▶ [Task instructions]: Report, from the records below, every line where the word "your" appears.

[Data entries]

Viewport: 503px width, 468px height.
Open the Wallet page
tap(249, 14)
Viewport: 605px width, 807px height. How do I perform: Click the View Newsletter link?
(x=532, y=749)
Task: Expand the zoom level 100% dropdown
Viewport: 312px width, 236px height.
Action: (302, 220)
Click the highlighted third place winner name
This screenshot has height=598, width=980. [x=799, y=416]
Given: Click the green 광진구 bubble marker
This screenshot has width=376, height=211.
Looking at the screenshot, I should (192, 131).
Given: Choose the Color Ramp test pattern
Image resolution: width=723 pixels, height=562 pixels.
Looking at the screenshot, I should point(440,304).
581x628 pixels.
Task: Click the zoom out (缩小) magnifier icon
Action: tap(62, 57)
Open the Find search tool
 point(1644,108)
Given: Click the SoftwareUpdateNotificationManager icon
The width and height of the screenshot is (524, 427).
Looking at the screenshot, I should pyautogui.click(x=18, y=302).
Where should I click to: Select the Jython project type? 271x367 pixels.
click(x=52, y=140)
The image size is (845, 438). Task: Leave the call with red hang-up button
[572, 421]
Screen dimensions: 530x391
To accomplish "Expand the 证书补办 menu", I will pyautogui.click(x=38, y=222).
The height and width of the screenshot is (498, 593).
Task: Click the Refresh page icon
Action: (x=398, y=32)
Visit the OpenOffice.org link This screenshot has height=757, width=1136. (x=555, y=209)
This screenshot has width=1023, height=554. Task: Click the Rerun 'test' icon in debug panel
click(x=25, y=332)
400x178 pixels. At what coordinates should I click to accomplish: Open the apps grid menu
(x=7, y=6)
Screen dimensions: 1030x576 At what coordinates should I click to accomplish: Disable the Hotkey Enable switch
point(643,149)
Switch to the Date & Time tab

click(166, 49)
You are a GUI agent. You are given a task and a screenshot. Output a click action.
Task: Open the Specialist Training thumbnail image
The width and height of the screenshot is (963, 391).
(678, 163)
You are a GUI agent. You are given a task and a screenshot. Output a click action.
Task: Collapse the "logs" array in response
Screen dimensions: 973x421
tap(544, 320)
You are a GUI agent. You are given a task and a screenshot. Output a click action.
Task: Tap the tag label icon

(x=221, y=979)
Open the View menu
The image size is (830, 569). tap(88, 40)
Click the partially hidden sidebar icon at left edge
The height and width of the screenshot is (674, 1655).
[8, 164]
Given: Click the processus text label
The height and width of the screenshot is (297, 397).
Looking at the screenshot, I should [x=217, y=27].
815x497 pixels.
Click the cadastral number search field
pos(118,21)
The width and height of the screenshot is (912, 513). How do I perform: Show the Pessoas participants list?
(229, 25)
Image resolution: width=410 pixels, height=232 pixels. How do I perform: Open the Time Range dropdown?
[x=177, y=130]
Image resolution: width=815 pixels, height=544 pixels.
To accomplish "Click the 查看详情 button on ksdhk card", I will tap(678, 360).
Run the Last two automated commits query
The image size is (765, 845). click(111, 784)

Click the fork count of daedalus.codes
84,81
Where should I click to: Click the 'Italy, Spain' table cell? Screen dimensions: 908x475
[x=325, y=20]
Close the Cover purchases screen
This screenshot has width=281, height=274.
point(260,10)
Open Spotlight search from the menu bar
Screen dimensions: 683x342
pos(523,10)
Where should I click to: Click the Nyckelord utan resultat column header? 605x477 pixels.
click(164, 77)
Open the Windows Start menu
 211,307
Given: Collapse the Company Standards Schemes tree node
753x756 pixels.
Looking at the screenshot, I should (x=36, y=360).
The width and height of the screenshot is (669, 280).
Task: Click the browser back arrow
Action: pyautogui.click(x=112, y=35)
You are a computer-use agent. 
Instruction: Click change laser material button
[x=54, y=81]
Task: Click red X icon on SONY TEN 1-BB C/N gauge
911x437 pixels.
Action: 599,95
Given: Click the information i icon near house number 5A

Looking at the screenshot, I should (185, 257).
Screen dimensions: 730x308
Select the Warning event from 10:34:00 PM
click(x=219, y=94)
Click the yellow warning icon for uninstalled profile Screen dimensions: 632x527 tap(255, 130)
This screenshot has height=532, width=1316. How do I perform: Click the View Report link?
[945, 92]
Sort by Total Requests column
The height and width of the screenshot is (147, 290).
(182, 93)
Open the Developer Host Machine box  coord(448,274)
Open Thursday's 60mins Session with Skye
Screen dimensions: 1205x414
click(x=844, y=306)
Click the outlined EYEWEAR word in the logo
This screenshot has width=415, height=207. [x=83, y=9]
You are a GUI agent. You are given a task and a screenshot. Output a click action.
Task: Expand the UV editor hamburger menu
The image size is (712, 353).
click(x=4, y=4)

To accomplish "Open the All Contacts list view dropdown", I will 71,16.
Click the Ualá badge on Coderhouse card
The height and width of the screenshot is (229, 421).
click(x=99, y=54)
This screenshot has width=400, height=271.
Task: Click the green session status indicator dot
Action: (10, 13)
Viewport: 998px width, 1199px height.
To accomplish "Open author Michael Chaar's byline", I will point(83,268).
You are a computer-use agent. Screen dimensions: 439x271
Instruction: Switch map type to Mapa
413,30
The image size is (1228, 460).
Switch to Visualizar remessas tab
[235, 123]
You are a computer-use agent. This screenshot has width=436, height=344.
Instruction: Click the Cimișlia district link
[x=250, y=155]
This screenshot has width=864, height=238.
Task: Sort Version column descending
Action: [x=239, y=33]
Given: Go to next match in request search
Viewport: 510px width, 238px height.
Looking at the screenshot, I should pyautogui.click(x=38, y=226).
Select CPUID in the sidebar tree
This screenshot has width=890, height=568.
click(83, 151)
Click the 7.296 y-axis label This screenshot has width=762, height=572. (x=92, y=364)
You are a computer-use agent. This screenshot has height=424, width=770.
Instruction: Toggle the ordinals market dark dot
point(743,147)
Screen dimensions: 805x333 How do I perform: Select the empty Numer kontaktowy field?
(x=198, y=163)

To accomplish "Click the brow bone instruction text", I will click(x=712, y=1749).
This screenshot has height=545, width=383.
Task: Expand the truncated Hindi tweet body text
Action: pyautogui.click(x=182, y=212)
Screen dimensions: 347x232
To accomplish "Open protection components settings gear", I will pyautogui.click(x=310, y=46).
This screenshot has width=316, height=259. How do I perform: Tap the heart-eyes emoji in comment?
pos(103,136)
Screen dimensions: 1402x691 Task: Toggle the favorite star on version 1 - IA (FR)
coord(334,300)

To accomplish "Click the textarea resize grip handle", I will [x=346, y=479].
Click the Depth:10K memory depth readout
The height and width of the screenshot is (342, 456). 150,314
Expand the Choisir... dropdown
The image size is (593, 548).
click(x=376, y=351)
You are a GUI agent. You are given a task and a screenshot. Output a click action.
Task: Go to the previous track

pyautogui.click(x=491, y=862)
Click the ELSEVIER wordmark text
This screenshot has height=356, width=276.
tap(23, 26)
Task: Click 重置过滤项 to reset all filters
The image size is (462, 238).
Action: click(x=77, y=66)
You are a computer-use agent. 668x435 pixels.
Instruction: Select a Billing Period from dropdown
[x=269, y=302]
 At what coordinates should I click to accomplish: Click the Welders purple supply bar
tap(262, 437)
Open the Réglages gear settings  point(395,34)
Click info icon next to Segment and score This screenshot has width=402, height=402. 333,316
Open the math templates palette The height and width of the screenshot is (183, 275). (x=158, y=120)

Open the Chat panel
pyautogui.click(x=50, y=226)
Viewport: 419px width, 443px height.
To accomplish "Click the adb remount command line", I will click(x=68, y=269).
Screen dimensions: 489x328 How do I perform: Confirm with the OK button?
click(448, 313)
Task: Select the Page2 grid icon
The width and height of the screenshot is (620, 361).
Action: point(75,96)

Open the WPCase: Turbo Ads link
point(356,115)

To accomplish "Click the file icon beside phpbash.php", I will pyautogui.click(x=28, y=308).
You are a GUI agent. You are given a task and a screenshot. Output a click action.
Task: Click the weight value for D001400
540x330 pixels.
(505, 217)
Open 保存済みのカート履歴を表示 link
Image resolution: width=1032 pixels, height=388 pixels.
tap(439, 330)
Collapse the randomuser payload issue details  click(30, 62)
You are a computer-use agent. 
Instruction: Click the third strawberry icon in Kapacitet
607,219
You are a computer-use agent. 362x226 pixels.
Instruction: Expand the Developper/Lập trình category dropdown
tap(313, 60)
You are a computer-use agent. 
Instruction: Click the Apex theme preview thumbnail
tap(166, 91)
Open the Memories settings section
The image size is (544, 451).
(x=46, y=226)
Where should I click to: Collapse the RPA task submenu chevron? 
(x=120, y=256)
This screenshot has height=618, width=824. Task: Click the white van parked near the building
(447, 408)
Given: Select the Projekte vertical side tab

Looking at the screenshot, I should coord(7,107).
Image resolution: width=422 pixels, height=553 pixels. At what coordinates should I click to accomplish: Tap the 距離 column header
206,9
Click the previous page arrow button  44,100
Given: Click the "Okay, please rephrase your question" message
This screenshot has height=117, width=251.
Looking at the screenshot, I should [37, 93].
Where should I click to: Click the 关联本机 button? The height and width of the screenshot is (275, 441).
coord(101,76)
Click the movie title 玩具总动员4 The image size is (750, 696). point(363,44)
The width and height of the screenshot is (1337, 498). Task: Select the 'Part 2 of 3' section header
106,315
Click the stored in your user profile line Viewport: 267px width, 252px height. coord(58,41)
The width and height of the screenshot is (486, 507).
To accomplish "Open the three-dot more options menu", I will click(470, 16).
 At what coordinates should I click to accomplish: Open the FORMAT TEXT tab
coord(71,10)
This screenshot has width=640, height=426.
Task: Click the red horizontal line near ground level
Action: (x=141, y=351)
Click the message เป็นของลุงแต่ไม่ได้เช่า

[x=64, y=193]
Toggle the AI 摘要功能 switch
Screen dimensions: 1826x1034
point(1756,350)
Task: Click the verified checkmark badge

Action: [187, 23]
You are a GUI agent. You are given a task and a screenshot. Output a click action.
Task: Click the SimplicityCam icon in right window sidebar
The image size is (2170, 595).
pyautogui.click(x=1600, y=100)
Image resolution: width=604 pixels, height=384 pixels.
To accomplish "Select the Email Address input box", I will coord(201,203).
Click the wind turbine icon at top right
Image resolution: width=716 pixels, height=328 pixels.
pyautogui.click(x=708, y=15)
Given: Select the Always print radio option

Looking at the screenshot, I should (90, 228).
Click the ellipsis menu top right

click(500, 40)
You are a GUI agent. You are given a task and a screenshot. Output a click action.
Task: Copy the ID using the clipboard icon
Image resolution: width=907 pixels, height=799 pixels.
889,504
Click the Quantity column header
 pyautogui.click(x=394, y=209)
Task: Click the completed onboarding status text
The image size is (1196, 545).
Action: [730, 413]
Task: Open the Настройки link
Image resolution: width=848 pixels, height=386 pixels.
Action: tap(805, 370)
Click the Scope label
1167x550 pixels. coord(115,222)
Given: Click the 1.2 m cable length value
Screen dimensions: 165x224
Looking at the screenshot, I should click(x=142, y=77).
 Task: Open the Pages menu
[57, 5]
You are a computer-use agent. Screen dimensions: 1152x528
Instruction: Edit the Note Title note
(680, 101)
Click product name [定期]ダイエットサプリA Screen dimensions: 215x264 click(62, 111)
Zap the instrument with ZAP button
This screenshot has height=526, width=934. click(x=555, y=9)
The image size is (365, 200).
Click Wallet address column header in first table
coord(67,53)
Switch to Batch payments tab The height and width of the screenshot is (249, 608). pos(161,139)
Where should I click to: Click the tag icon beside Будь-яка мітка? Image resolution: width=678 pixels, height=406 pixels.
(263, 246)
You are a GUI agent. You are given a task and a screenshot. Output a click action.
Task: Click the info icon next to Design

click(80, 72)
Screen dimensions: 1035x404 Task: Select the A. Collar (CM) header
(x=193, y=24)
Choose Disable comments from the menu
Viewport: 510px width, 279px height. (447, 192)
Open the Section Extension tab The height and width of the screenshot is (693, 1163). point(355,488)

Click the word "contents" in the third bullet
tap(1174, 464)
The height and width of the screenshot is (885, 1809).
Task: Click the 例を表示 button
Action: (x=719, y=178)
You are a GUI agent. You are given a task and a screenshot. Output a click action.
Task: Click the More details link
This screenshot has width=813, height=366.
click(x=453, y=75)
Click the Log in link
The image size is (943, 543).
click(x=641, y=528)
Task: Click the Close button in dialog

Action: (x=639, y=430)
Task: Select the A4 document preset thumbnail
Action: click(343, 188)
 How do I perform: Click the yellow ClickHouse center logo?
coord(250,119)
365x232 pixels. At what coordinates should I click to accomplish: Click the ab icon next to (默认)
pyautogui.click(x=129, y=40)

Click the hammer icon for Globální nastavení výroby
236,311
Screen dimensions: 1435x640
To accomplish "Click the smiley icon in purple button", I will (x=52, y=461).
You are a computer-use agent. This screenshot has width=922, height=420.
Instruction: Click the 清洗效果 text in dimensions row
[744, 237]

▶ [Result for this exercise]:
Given: Click the "Okay, please rephrase your question" message
Click the stored in your user profile line Viewport: 267px width, 252px height. coord(58,41)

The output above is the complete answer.